Es gibt tatsächlich einige wenige Fälle, in denen die heimliche Installation solcher Software legal sein kann: zum Beispiel zur Überwachung der eigenen Kinder in nicht geschäftsfähigem Alter. Und tatsächlich scheinen auch einige der mutmaßlichen Textnachrichten von Kindern verfasst worden zu sein, die über Probleme in der Schule sprechen. Ein Mobistealth-Kunde sagte auch, dass er die Software ausprobiert hätte, als er mit dem Gedanken spielte, sein Kind mit einem Handy auszustatten.
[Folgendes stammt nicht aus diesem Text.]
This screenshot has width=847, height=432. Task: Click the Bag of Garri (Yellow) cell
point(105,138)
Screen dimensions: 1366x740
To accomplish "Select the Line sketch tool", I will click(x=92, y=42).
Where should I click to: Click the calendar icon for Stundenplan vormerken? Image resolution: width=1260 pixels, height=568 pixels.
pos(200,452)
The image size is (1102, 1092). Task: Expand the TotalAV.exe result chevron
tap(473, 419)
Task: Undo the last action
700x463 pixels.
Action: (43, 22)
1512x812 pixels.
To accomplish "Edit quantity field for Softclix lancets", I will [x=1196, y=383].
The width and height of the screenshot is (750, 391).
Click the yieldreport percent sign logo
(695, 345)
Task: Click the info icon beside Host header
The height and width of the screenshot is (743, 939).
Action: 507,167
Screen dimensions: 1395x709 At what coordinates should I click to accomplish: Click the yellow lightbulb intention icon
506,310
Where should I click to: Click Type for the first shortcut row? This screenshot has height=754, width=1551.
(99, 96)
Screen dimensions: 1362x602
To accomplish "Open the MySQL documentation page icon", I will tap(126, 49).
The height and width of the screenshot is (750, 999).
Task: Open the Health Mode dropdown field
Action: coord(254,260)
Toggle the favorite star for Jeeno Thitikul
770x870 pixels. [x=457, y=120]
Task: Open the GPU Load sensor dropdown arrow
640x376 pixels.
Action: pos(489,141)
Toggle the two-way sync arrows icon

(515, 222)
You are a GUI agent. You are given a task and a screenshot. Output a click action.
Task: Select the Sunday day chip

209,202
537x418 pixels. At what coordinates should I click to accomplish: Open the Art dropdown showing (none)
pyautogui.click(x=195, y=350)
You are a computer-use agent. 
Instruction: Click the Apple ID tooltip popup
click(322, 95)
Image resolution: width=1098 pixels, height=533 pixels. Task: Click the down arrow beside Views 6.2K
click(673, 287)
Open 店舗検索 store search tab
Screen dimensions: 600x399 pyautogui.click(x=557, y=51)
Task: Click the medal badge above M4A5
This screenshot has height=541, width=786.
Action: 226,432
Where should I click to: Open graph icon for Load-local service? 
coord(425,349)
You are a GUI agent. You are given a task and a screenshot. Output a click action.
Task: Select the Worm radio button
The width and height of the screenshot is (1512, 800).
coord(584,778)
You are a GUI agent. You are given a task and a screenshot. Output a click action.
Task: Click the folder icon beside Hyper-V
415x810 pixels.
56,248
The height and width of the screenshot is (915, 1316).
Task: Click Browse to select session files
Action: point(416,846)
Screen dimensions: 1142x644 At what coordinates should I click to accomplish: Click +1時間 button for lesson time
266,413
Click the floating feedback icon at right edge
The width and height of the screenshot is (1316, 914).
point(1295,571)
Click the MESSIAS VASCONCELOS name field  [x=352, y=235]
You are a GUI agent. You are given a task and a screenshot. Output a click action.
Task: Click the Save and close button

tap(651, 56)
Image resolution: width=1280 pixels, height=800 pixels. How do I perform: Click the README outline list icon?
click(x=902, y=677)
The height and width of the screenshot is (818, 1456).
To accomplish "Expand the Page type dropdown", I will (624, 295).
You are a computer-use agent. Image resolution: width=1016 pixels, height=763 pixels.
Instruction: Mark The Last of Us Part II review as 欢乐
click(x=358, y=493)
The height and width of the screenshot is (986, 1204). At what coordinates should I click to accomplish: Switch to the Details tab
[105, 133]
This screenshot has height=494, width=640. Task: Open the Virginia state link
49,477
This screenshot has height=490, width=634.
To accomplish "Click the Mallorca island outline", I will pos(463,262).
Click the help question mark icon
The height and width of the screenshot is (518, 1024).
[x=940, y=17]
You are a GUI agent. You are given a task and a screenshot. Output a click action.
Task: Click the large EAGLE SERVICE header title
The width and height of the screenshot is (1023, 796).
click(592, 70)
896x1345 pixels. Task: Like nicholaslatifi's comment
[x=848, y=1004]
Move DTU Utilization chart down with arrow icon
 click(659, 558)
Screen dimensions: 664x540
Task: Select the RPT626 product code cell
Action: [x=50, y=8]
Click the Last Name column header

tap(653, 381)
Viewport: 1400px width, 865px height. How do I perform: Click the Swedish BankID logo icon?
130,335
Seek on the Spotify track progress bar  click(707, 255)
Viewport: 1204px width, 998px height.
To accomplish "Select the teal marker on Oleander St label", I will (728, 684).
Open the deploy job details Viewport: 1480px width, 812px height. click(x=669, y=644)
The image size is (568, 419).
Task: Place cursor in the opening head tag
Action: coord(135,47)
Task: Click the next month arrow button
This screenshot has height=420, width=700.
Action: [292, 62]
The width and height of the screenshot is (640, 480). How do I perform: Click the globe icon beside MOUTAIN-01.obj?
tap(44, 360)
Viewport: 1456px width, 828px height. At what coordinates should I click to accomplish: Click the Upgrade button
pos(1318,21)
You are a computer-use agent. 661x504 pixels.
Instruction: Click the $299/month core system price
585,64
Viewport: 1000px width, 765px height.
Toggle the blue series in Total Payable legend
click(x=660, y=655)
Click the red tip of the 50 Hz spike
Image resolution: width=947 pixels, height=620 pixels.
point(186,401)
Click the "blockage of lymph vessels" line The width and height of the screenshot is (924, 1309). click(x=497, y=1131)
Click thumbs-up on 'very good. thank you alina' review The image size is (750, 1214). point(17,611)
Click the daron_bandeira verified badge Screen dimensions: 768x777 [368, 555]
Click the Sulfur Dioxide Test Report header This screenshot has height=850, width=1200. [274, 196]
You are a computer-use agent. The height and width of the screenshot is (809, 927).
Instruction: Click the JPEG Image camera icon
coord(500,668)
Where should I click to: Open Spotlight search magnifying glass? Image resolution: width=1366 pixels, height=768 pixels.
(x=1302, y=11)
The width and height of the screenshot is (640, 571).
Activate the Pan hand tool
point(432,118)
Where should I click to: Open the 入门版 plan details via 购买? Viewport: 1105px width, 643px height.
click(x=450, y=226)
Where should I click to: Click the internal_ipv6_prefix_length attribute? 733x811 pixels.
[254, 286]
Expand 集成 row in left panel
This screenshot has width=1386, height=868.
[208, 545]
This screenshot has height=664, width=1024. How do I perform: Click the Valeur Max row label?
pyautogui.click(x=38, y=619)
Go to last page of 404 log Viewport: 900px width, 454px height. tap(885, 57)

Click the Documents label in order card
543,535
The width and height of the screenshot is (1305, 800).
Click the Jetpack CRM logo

Aber beide gehackten Unternehmen preisen ihre Malware auch mit dem Versprechen an, dass man damit seinen Partner ausspionieren kann. Eine derartige Verwendung ist jedoch eindeutig illegal.

Anzeige

"Misstrauen Sie dem Verhalten ihres Partners oder Partnerin? Wollen Sie sichergehen, dass die Person, die Sie lieben, treu ist oder nicht? Nun, wenn ja, dann ist Handy-Überwachungs-Software alles, was Sie jetzt brauchen", heißt es in holprigem Englisch in einem Spy Master Pro-Blogpost zum Valentinstag. Mobistealth wiederum preist in einem inzwischen anscheinend wieder gelöschten Blogeintrag an, welche Vorteile es hat, den Ehepartner auszuspionieren – an anderer Stelle bezeichnen sie die Praxis wiederum als eindeutig illegal (ebenfalls gelöscht). Als Motherboard sich vergangenes Jahr als potenzieller Kunde ausgab, sagte ein Mitarbeiter des Mobistealth-Kundenservices, dass er mit der Software seine Frau ausspionieren könne.


Ebenfalls auf Motherboard: Totalüberwachung für 150 Euro


Journalistische Recherchen, Gerichtsprozesse und Befragungen in Frauenhäusern haben wiederholt Zusammenhänge zwischen solcher Malware und Fällen häuslicher Gewalt, Überwachung und Stalking gefunden. Die Vermarktung von Software, die eine Mischung aus körperlichem und digitalen Missbrauch bedient, ist einer der Gründe, warum besagter Hacker laut eigener Aussage diese Firmen angegriffen hat.

"Es ist widerlich, wie einfach zugänglich und benutzerfreundlich solche Seiten sind", sagte der anonymer Hacker gegenüber Motherboard in einem Online-Chat, "und dass sie Stalking und körperlichen und emotionalen Missbrauch in so einem Maße ermöglichen."

Nun hat sich ein weiteres Mal gezeigt, dass die Dienste der Spionageunternehmen nicht nur gefährlich, sondern auch sehr unsicher sind.